Стоило писателю подумать о Кавальоне, как тот появился – важный, степенный, одетый в турецкий халат и тюрбан, благоухающий неизвестными травами. Молча, не сводя с гостя пристального, испытующего взора, ввел его в свой кабинет. У Помье глаза разбежались: чего тут только не было! Настоящая восточная сокровищница! Персидские ковры по всем стенам, величественный кальян, изображения русских святых с привешенными к ним разноцветными стеклянными амулетами, несколько рядов расставленных по полкам остроносых турецких тапочек, павлиньи и страусиные перья, статуэтка толстого китайского божка, изящные арабские кувшины и еще какие-то экзотические сосуды, похожие на медные ведра с ручками по бокам и краником посередине – их назначения писатель не смог уяснить, очевидно, они служили неким магическим целям. В том, что Кавальон занимается магией, сомневаться уже не приходилось: стеклянный шар на столе и человеческий череп возле него говорили сами за себя… Но откуда все-таки льется эта удивительная музыка? Помье оглядывался, тщетно пытаясь обнаружить ее исполнителя. Нет, видно, и тут без магии не обошлось!..

4

Судя по восторженному выражению физиономии горе-писателя, обстановка произвела на него должный эффект. Кавальон был доволен собой. С каждым днем он все лучше познавал человеческие души и все ловчее научался ими манипулировать. «Не так уж и далек тот день, когда мое имя поставят вровень с именем Калиостро», – с удовлетворением подумал «маг-алхимик».

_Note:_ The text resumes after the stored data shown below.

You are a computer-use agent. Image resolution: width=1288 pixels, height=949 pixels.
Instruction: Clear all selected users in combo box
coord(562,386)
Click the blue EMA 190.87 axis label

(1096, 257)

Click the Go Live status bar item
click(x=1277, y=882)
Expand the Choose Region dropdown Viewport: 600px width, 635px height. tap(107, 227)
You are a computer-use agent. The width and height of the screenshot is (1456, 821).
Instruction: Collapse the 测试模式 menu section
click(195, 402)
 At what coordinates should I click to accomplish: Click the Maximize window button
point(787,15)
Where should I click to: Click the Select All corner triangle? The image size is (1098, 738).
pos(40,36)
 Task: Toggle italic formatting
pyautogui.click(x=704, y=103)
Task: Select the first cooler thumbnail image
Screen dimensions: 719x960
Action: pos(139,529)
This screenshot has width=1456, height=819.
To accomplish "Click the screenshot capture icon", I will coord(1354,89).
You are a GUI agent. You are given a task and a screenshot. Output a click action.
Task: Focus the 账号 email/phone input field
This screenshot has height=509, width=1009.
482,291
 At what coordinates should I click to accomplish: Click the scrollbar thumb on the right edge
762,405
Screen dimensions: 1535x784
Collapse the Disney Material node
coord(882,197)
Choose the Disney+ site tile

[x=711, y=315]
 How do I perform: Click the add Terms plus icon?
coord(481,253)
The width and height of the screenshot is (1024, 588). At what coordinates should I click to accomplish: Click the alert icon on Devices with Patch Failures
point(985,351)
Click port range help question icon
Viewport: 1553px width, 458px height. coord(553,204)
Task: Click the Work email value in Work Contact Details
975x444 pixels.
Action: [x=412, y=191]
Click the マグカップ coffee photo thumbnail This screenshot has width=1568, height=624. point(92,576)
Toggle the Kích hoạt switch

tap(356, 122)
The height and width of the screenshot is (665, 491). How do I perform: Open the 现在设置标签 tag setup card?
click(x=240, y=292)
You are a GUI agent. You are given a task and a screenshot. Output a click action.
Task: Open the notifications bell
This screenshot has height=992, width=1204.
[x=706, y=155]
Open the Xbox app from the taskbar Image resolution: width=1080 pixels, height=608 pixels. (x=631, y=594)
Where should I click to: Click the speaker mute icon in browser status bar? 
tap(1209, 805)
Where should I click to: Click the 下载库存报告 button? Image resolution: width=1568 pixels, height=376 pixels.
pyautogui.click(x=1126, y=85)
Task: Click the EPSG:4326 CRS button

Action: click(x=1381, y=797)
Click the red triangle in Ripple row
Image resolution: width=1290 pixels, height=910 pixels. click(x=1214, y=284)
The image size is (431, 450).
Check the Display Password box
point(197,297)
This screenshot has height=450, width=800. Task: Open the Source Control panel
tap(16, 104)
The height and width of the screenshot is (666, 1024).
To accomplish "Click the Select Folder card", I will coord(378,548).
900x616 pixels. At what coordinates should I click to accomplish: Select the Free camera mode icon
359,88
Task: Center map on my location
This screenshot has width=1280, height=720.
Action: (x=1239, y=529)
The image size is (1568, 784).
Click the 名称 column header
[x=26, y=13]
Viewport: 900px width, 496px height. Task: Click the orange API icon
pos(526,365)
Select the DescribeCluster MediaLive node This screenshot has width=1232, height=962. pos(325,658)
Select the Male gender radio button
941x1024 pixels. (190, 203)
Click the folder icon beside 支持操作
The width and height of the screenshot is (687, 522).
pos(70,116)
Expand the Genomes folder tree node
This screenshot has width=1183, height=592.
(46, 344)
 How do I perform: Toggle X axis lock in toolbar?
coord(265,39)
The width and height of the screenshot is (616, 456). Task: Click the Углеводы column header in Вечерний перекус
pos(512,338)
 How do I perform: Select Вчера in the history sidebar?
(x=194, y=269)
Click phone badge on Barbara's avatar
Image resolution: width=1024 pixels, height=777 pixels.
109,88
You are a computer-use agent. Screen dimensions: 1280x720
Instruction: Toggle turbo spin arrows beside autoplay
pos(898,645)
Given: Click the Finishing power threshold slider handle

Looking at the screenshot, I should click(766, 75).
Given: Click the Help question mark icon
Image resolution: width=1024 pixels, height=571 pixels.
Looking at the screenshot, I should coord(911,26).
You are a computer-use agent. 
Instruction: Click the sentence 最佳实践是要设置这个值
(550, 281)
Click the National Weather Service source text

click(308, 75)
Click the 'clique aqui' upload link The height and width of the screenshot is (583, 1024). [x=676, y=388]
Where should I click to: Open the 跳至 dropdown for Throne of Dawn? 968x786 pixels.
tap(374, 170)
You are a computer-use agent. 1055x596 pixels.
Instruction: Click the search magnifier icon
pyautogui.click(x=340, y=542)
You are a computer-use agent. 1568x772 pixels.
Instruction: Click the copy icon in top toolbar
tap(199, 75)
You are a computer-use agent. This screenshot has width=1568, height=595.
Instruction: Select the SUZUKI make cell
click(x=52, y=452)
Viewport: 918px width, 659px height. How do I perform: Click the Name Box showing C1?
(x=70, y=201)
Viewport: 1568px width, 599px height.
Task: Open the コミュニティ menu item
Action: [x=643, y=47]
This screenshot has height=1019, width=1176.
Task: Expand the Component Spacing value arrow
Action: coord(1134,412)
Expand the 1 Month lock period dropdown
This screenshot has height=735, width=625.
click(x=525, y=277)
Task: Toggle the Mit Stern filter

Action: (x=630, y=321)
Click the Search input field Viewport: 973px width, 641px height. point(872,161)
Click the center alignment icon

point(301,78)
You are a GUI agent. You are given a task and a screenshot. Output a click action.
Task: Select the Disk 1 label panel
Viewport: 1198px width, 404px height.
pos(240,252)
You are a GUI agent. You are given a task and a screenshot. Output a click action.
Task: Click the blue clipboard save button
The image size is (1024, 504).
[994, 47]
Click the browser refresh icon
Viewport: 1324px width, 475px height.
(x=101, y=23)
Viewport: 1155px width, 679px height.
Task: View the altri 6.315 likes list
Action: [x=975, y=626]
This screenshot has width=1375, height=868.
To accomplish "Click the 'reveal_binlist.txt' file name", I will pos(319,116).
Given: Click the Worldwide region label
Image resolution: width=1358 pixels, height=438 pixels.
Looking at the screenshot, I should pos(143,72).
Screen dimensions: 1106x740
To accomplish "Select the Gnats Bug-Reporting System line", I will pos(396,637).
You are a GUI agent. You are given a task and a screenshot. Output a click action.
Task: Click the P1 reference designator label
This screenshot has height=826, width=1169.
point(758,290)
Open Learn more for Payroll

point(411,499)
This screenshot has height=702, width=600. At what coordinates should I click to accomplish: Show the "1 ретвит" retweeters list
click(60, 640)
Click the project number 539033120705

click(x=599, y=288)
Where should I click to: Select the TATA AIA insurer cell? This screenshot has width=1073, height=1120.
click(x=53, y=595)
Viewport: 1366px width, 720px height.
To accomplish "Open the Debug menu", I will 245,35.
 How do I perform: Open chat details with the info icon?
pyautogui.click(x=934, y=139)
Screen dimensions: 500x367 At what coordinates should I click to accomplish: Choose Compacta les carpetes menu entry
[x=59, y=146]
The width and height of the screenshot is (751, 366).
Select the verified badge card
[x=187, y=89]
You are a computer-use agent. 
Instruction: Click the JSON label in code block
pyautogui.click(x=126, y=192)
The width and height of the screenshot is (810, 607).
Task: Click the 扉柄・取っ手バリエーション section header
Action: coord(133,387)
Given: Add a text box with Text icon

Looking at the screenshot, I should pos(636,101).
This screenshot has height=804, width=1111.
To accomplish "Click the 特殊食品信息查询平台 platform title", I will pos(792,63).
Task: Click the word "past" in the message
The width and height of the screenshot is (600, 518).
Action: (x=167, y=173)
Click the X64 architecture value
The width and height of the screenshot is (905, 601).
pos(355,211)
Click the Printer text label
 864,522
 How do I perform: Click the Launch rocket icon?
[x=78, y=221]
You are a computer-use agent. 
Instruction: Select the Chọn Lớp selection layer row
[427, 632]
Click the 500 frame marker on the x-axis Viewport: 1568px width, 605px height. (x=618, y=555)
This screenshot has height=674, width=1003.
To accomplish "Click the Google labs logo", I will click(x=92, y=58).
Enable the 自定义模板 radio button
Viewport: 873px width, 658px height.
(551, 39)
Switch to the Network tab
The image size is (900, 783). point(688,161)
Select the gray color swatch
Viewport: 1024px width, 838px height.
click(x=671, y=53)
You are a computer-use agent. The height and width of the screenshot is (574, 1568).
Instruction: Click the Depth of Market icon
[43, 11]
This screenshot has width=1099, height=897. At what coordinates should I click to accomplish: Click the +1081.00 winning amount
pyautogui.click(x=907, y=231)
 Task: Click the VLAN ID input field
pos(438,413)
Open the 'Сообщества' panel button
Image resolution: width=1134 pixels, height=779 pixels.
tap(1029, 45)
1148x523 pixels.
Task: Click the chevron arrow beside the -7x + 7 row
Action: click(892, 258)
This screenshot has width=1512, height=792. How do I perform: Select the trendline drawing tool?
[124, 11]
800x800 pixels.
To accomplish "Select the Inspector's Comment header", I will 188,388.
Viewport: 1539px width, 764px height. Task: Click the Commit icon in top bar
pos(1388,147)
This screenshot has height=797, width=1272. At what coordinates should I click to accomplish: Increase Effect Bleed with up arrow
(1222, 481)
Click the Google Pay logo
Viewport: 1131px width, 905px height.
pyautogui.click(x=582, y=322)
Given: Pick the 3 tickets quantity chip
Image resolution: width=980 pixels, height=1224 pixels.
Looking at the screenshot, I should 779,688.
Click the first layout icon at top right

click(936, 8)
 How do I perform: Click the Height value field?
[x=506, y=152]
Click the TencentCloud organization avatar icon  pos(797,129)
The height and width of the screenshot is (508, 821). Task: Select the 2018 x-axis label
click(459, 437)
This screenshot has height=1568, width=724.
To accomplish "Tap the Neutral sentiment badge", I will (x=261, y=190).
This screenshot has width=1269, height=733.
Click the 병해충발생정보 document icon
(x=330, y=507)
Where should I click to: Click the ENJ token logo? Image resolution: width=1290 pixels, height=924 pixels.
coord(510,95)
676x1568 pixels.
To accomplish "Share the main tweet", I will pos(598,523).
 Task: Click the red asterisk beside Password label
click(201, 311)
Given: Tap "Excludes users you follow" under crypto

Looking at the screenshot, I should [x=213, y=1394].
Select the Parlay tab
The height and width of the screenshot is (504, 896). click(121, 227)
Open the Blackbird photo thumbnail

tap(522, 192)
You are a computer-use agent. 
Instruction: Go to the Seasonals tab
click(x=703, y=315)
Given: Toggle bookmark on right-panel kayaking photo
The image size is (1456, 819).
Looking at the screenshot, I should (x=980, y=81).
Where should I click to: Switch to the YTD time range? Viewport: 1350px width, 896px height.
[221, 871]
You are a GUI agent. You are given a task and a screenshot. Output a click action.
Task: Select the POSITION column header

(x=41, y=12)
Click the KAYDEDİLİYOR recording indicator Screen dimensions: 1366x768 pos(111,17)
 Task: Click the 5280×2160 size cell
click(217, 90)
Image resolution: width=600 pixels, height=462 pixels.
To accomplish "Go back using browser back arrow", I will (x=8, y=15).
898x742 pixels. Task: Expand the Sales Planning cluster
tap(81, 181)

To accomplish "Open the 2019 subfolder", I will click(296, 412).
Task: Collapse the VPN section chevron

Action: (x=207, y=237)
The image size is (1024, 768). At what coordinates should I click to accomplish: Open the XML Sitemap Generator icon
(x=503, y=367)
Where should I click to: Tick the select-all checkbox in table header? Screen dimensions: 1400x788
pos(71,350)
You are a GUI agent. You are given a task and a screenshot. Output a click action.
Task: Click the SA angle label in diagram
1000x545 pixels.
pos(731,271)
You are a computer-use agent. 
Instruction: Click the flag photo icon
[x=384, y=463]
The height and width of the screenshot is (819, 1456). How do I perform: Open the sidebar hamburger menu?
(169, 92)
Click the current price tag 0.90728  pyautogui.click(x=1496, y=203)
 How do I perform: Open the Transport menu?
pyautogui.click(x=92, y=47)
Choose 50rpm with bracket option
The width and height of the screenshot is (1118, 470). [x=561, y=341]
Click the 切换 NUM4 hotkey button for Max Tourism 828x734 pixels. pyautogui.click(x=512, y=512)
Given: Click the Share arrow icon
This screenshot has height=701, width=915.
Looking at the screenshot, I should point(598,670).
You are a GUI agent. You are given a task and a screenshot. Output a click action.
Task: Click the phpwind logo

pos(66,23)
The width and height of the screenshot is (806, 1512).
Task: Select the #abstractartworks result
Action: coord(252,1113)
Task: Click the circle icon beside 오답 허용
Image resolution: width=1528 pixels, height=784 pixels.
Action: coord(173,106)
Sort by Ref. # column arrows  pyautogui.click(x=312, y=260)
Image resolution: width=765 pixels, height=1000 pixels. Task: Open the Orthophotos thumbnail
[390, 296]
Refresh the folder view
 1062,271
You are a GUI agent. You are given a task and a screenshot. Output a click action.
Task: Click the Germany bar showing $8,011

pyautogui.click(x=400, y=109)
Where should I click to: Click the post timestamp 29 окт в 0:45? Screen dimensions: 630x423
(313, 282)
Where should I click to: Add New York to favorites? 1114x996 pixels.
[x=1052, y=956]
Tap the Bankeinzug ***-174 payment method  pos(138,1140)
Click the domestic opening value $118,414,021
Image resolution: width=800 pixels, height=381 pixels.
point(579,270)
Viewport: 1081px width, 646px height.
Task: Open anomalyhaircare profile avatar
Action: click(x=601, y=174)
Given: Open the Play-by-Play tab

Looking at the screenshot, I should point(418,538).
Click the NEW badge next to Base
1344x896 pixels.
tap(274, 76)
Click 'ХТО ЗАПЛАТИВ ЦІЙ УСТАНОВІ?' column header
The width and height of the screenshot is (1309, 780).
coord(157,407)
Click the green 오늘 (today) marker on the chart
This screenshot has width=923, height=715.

– Месье Помье! – воскликнул он со всем возможным радушием, протягивая обе руки навстречу оборванному, замызганному литератору. – Какое счастье! Вы откликнулись на мое письмо! Бесконечно благодарен вам за это и бесконечно рад опять видеть ваше лицо! Кстати, знаете, кого оно мне напоминает? В Бастилии я никак не мог понять, на кого вы похожи, а теперь наконец-то сообразил! Вы – вылитый Вольтер в зрелые годы!

Одутловатое лицо собеседника Кавальона пребразилось.

– Я?! Похож на Вольтера?! Но, право, вы шутите! Для меня, конечно, чрезвычайно лестно это сравнение… Я никогда не надеялся… не дерзал… Да и потом… Судя по портретам нашего великого Фернейского старца, в его чертах нет ничего общего с моими!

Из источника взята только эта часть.